### WORK INSTRUCTION
Please look for the string "computer" below and report every line in which it occurs.

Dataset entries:
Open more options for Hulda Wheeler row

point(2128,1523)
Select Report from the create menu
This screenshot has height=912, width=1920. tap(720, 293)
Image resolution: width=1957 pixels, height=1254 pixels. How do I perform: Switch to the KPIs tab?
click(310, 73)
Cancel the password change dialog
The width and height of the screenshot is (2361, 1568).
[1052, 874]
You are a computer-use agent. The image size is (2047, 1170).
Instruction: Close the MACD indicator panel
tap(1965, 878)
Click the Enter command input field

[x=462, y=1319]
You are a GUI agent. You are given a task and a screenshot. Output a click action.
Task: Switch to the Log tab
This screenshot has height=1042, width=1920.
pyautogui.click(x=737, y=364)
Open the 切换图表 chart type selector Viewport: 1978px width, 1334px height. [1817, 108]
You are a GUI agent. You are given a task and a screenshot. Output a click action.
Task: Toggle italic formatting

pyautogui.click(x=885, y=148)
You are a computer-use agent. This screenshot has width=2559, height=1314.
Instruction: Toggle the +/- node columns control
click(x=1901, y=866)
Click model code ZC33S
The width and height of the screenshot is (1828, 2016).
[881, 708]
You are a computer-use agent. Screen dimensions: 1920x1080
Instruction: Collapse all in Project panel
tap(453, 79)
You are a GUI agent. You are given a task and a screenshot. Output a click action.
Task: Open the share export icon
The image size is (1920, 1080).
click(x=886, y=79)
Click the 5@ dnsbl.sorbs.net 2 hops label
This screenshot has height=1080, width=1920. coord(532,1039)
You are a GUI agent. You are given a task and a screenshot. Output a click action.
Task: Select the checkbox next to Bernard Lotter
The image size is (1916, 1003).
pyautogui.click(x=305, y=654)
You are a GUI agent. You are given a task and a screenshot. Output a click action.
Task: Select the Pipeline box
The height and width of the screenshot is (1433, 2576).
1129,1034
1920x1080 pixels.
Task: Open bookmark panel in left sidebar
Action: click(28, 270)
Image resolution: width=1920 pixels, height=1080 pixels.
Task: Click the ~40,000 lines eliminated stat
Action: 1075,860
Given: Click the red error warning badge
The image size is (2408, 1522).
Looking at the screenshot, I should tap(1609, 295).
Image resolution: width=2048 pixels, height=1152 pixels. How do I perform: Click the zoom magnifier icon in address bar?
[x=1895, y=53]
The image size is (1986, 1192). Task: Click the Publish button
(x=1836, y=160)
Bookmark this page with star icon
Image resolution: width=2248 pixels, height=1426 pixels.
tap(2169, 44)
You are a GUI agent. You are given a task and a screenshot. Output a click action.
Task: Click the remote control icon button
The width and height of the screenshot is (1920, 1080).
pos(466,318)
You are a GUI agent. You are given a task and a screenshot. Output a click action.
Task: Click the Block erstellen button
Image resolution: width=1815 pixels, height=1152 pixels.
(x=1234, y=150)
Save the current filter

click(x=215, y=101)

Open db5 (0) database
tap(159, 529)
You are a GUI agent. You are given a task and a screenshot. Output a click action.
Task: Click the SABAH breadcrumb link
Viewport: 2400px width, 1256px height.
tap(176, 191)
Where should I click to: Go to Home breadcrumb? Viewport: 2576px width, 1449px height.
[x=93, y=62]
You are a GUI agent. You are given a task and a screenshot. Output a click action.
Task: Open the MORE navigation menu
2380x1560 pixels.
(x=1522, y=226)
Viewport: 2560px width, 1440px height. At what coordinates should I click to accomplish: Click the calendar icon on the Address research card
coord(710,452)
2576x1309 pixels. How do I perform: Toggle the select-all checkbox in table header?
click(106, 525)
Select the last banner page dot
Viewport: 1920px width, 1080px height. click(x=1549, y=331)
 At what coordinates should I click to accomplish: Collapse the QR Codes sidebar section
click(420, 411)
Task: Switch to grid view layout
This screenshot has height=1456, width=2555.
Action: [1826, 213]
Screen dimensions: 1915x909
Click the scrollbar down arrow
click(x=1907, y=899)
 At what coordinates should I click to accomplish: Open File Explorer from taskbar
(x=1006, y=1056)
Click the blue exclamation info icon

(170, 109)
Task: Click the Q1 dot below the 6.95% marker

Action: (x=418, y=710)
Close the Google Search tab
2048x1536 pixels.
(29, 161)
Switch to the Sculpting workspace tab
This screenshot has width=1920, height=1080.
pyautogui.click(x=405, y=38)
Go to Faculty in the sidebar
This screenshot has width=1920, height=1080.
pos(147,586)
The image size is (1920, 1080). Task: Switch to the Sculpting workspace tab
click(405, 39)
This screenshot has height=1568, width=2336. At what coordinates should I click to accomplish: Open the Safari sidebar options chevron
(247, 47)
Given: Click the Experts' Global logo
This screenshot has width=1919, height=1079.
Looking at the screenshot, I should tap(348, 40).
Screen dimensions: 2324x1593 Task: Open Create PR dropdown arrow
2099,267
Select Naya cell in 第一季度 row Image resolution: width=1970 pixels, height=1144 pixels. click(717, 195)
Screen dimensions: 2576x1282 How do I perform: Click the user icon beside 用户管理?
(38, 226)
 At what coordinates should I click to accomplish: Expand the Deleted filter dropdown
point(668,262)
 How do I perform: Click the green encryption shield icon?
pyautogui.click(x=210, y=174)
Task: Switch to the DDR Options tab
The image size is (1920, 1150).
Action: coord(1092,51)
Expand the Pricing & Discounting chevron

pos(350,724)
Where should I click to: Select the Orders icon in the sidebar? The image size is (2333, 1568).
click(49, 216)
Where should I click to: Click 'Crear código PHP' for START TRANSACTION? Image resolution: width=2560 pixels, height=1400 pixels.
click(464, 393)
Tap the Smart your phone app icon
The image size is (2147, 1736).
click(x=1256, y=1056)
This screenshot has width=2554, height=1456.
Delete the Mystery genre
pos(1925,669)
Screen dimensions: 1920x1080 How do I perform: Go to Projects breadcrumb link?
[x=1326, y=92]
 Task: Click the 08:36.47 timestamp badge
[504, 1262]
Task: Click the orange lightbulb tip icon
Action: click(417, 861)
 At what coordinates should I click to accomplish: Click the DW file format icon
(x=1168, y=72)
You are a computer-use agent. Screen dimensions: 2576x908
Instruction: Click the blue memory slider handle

### EXERCISE OUTPUT
You are a computer-use agent. The image size is (2047, 1170).
You are a computer-use agent. This screenshot has width=2559, height=1314.
You are a computer-use agent. Screen dimensions: 1920x1080
You are a computer-use agent. Screen dimensions: 2576x908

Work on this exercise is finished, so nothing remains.